Is There a Roth IRA for Kids?

By Joseph King , last updated July 29, 2011
An Independent Retirement Agreement (IRA) can come in two forms. There is the traditional IRA and the Roth IRA. The difference between the two is mainly in the tax arena. With a traditional IRA, any contribution made to the account is tax deductible. This is why a traditional IRA is not common for minors. Few of them make enough income for tax deductibility to be an issue. A Roth IRA is much more attractive for young people because it is still a tax-exempt retirement vehicle. Contributions to the account are not immediately tax deductible; however, qualified distributions made during retirement years are indeed tax-free. Withdrawals can also be made, tax-free, once the minimum age of 59 and ½ is reached.
Roth IRA’s do in fact exist for minors. There is no minimum age to set up a Roth IRA and many providers will accept accounts for minors. The only issue is whether or not the child has a taxable compensation income, i.e. they must have some kind of job that provides them taxable income. Setting up a Roth IRA for your kid is a great idea and provides several advantages and disadvantages to consider before making your decision.
One of the biggest advantages provided is a tax-free compounding of earnings. The longer you can keep your money tax free, the greater your wealth accumulation. Starting early is another advantage. The earlier you start compounding earnings the more wealth you will accumulate.

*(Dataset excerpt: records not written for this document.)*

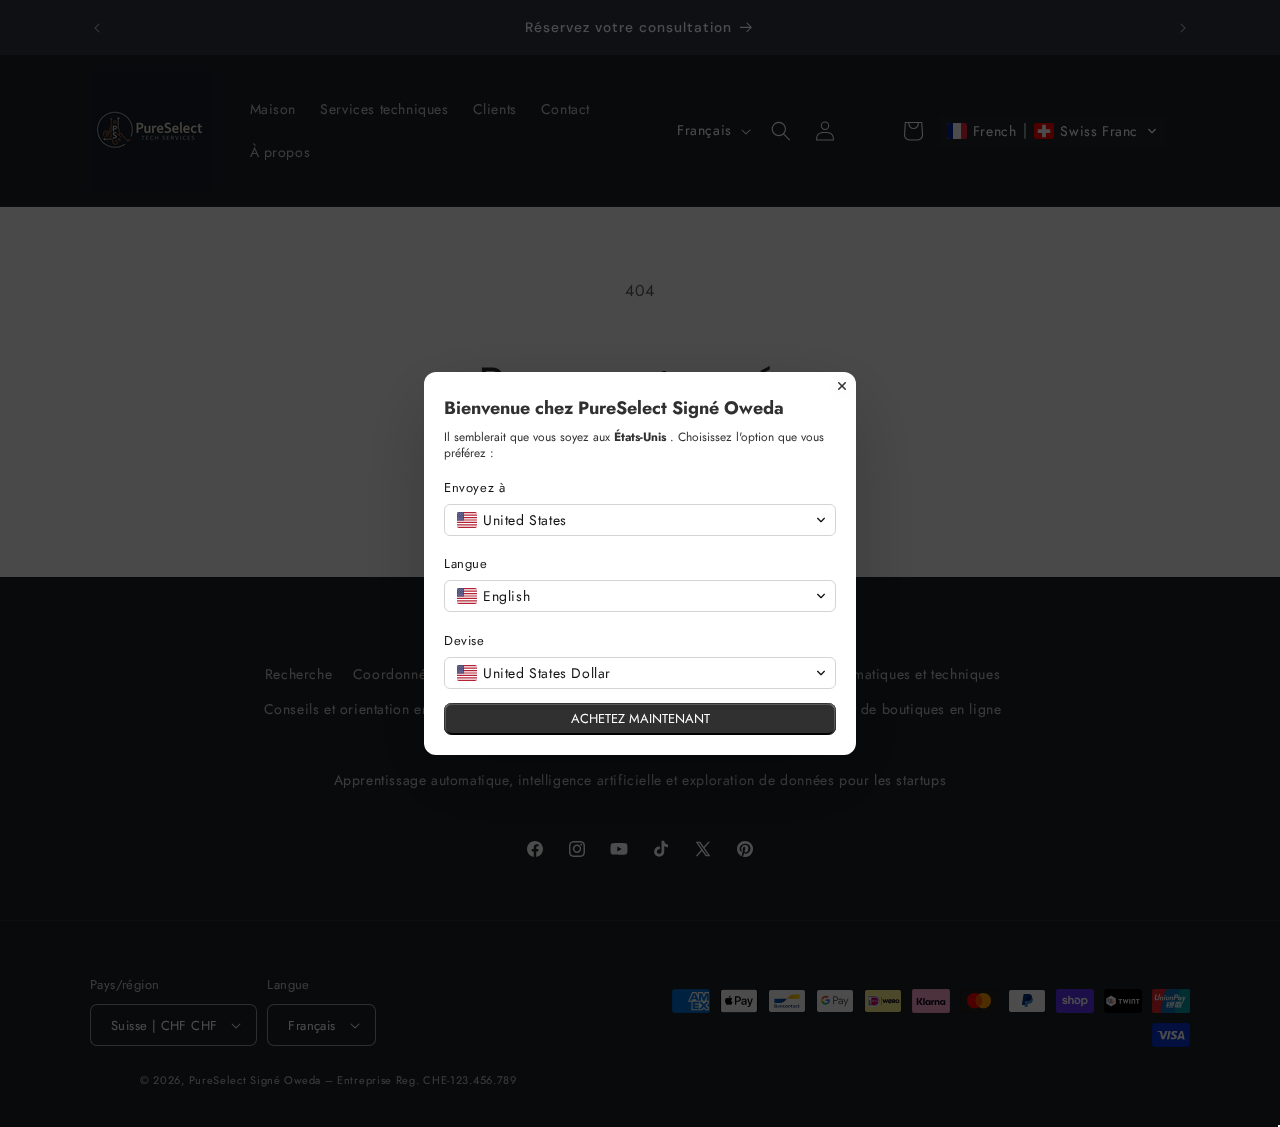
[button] (640, 520)
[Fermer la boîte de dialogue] (842, 386)
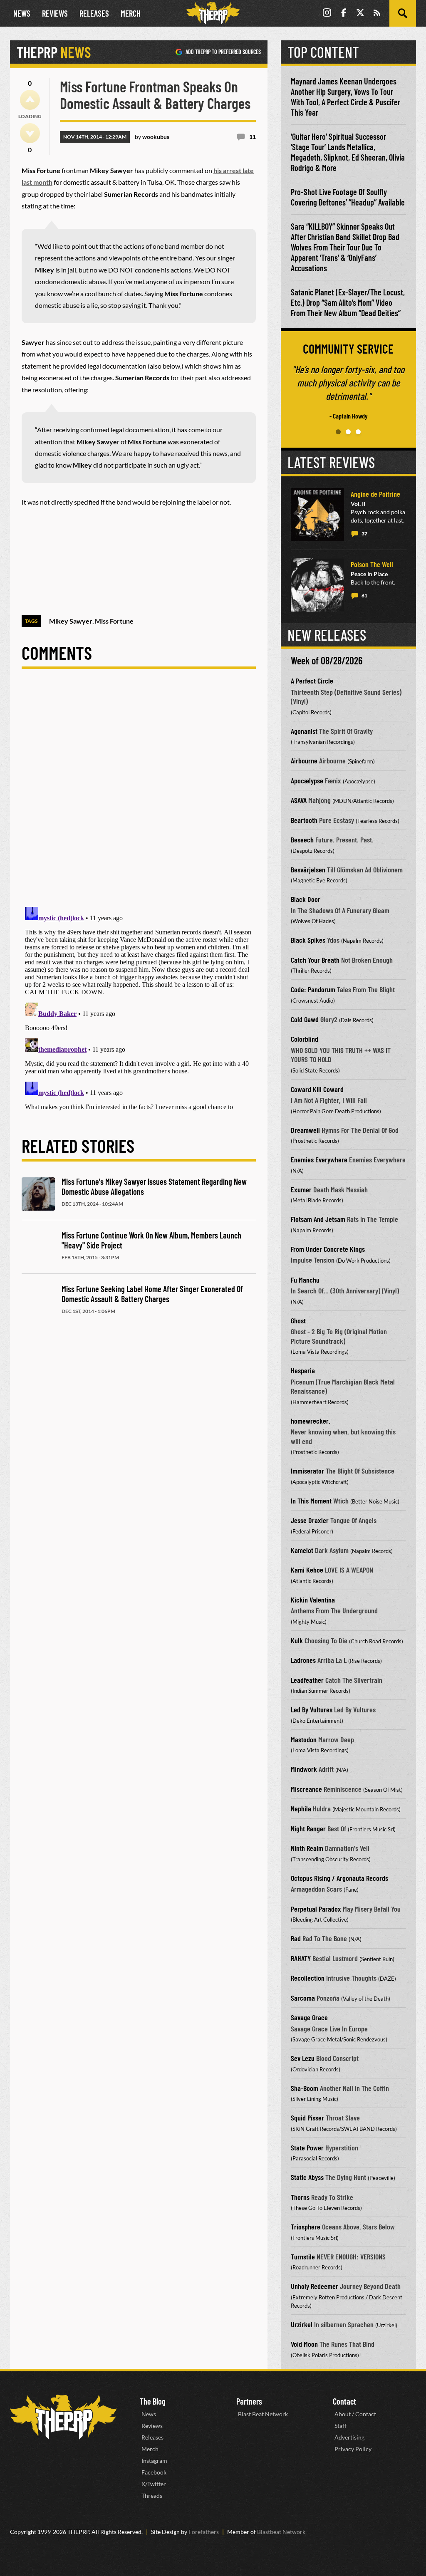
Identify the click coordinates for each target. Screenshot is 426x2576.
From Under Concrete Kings (328, 1248)
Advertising (349, 2437)
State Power (307, 2147)
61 (364, 595)
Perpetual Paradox (316, 1908)
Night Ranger (308, 1828)
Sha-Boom (304, 2088)
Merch (131, 13)
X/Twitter (153, 2483)
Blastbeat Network (281, 2531)
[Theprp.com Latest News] (63, 2417)
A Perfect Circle (312, 680)
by (152, 136)
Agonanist (304, 731)
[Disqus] (139, 795)
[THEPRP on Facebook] (343, 13)
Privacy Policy (353, 2448)
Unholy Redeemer (314, 2286)
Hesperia (303, 1370)
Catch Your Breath (315, 959)
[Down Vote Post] (30, 133)
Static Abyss (307, 2177)
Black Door (305, 899)
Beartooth (304, 820)
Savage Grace (309, 2017)
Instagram (154, 2460)
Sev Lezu (303, 2058)
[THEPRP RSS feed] (377, 13)
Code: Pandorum (313, 989)
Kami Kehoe (307, 1569)
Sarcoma (303, 1997)
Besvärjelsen (308, 869)
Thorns (300, 2197)
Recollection (307, 1977)
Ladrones (303, 1659)
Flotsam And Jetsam (318, 1219)
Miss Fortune (114, 621)
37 (364, 533)
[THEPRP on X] (360, 13)
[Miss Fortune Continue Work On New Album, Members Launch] (38, 1247)
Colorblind (304, 1038)
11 (252, 136)
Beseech (302, 839)
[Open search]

One of the biggest disadvantages is the money will be in your child’s name and they can withdraw it and use it however they please once they reach the age of majority. Be careful whose money is placed in the Roth IRA, it does not have to be money earned from the taxable income (it can be from anywhere). The child only has to have proof of a job that pays taxable income and any kind of contribution in any amount can be made to the IRA.